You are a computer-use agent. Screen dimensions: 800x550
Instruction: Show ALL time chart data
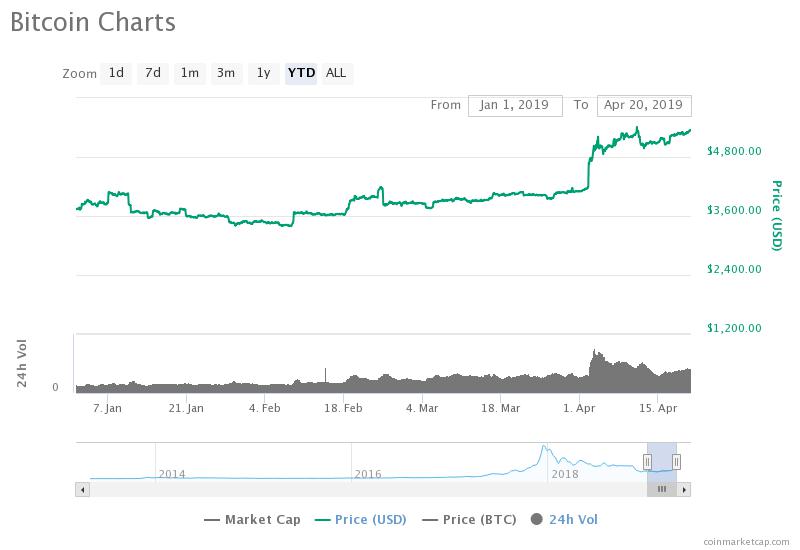coord(336,73)
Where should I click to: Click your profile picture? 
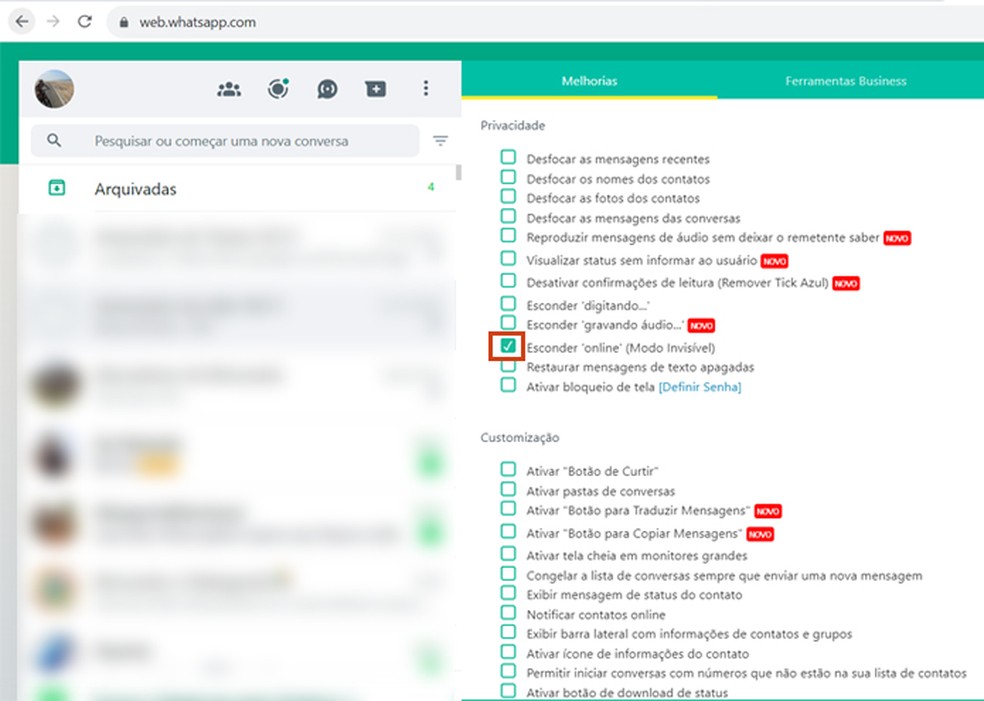tap(53, 88)
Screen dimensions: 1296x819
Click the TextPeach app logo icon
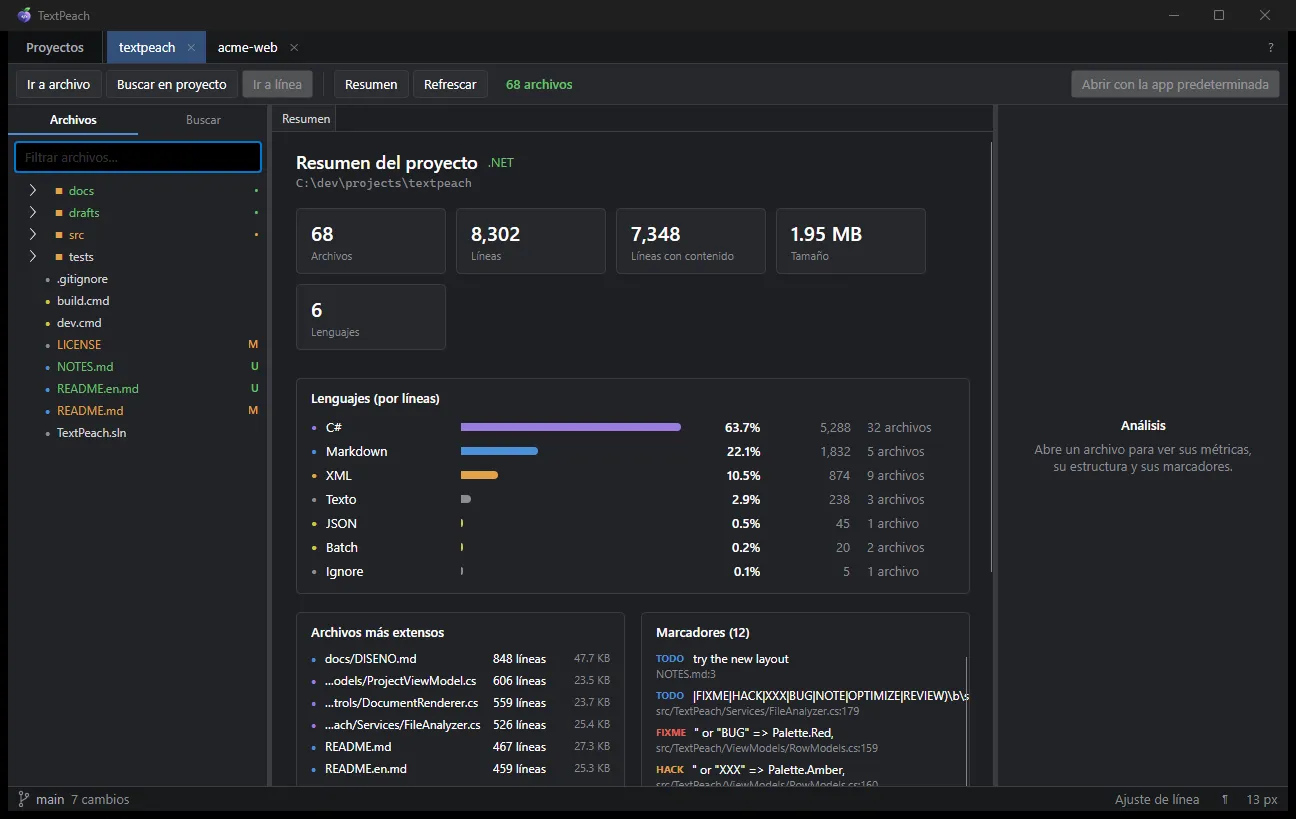click(24, 15)
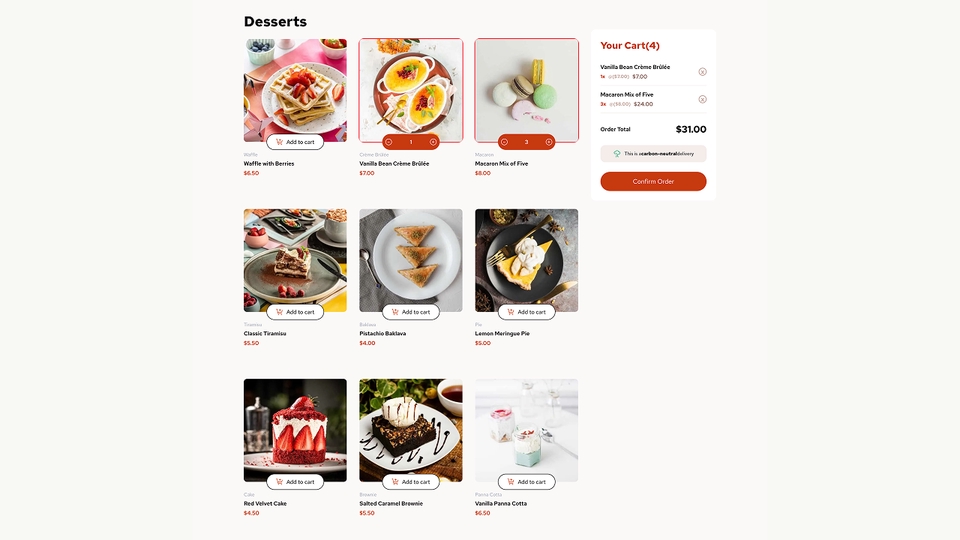This screenshot has height=540, width=960.
Task: Open the Lemon Meringue Pie photo
Action: click(527, 260)
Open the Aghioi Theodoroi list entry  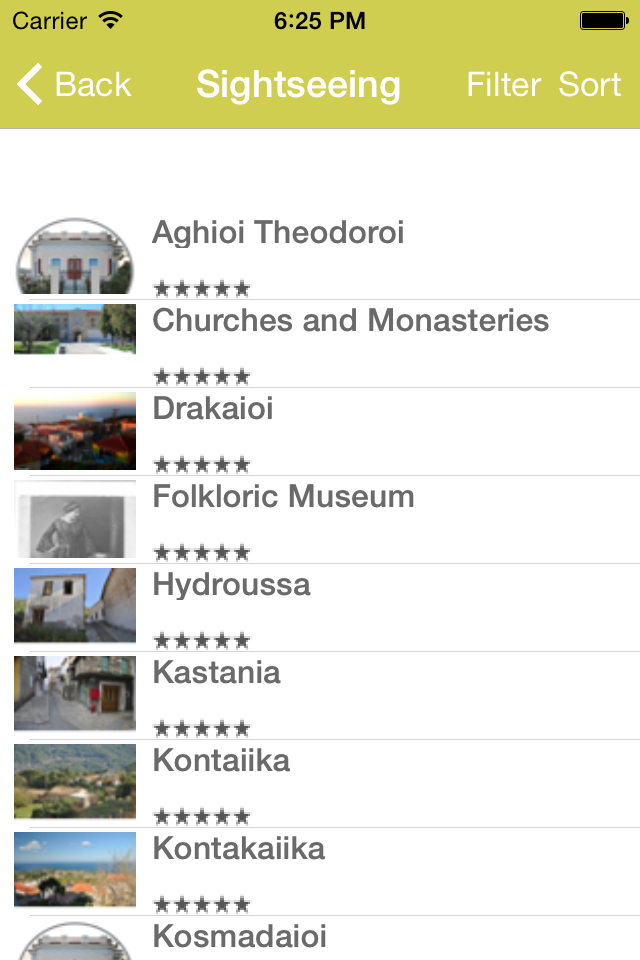[x=278, y=233]
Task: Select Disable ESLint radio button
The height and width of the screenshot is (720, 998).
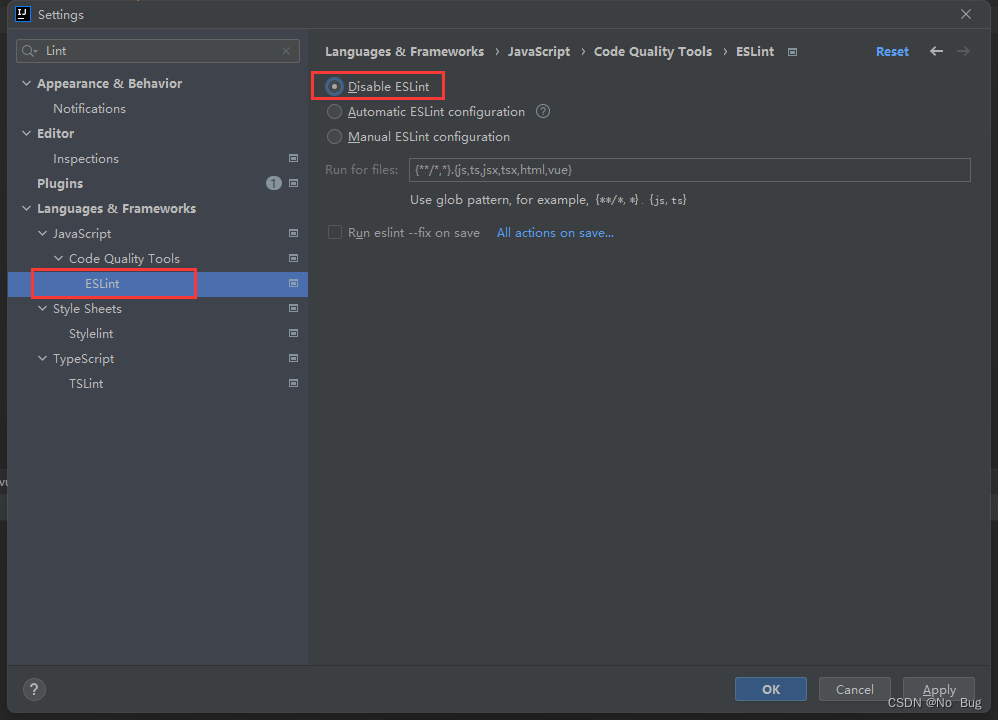Action: (335, 87)
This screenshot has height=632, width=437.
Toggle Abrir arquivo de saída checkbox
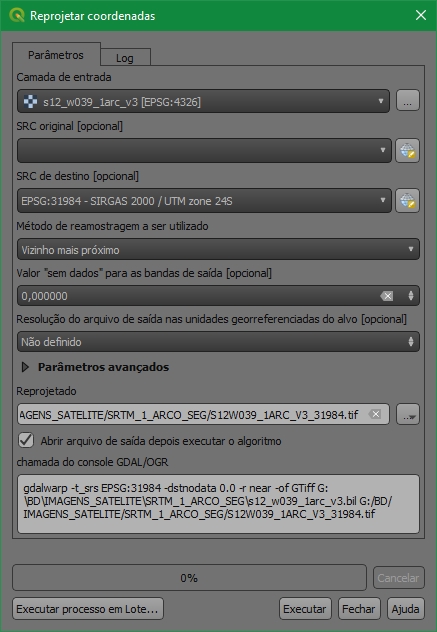coord(26,440)
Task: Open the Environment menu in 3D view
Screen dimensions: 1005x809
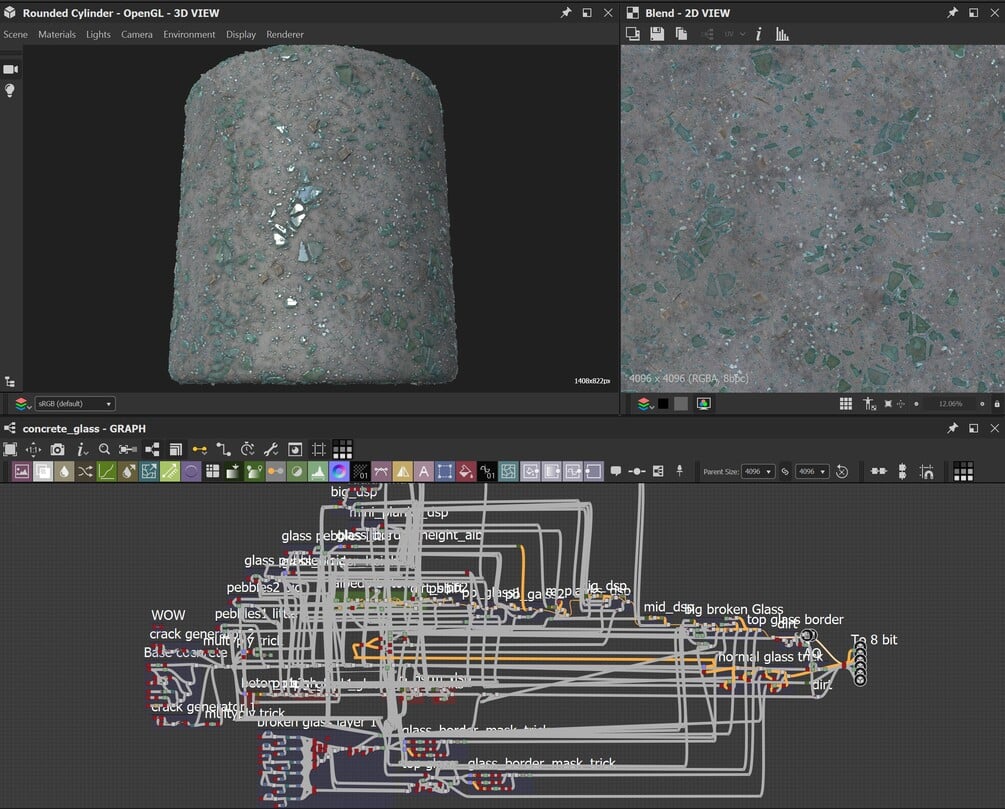Action: click(189, 34)
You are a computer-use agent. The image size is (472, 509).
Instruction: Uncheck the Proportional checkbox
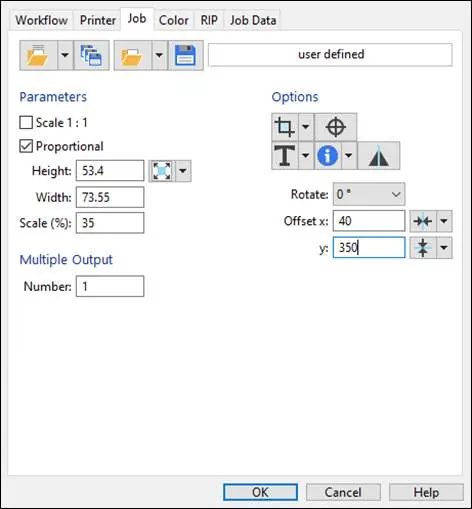pyautogui.click(x=26, y=146)
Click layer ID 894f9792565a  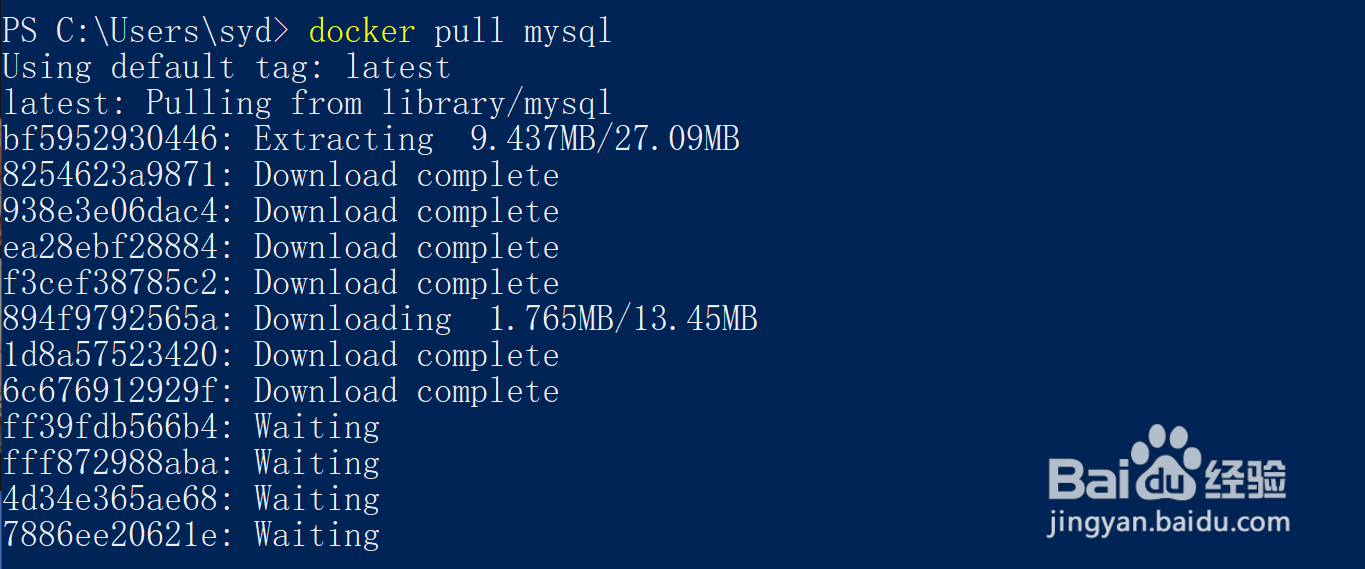pyautogui.click(x=110, y=319)
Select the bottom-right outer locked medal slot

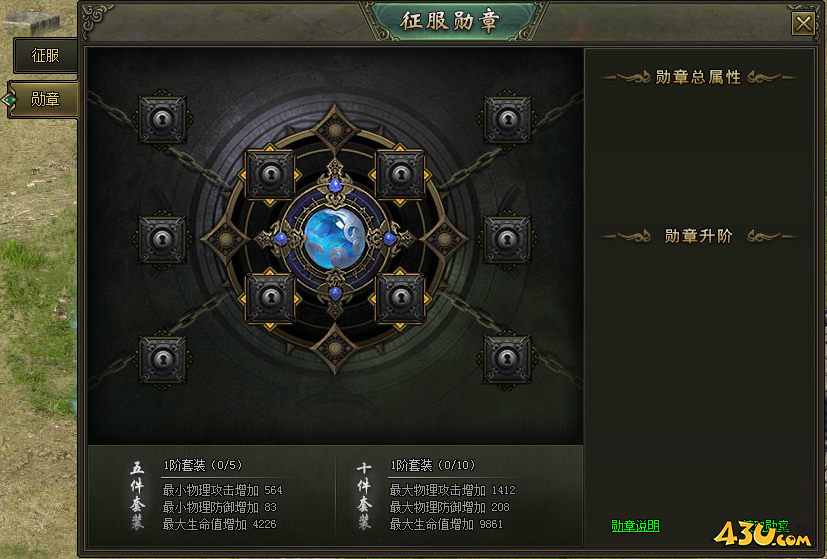click(507, 360)
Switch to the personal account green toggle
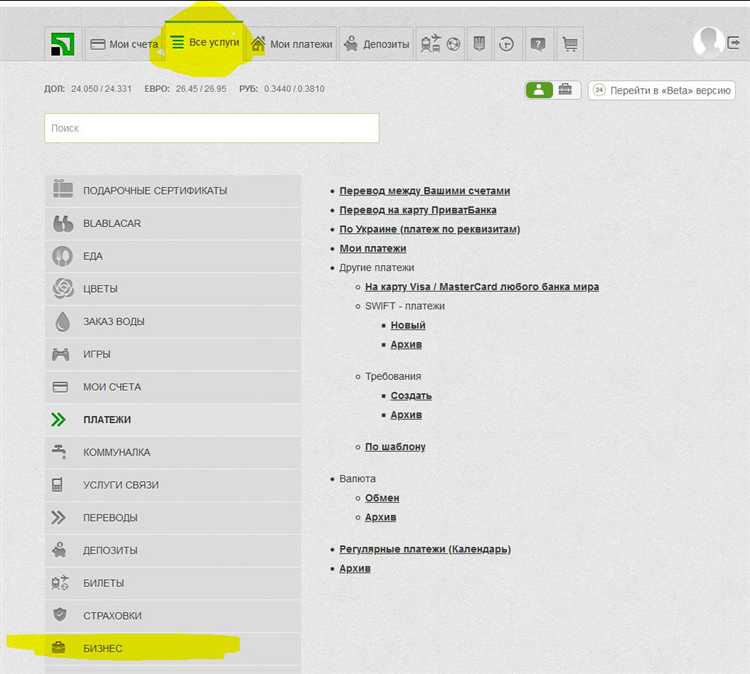 (x=539, y=89)
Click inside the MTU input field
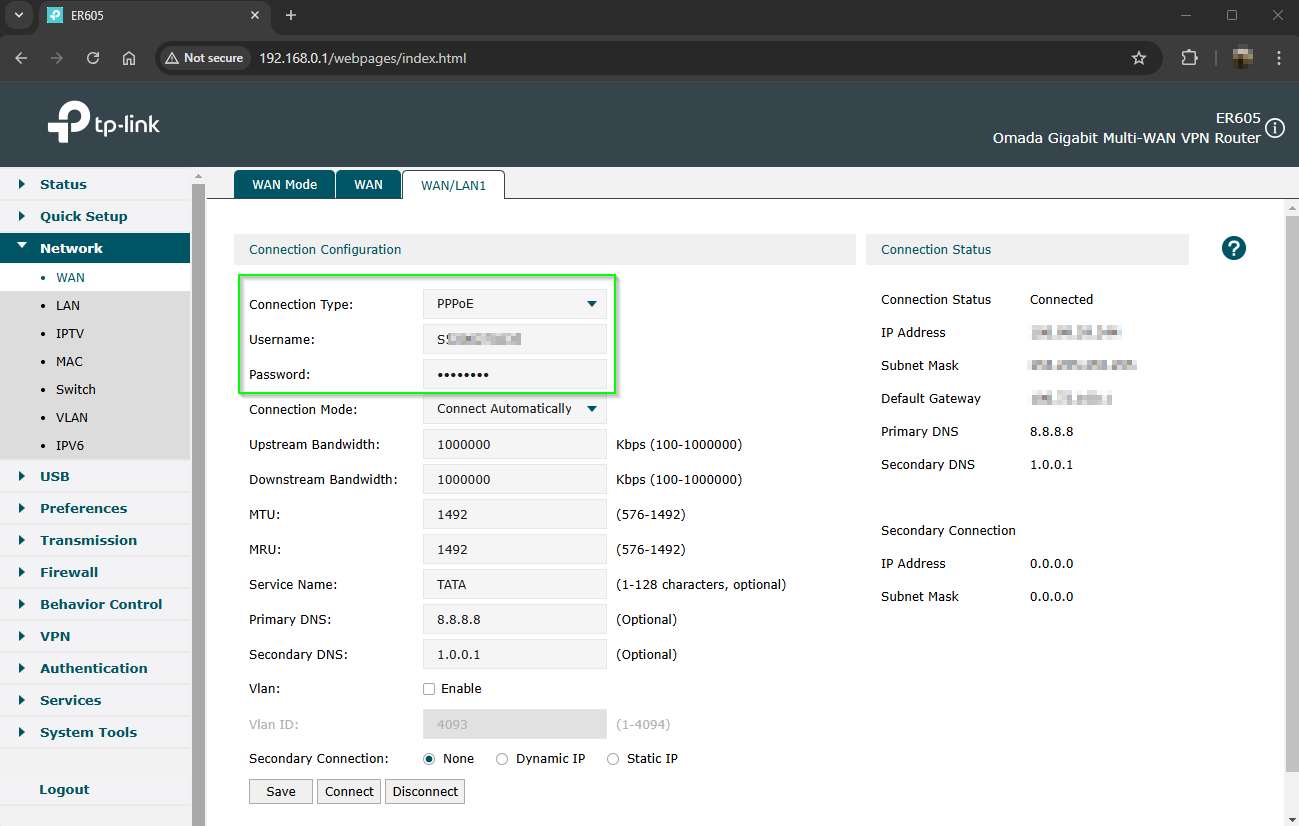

_ _ _ _ _

◆ EXERCISE INSTRUCTIONS
If a line of the records above holds the word "computer", show it.

◆ EXPECTED ANSWER
You are a computer-use agent. Screen dimensions: 800x550
You are a computer-use agent. The image size is (472, 509).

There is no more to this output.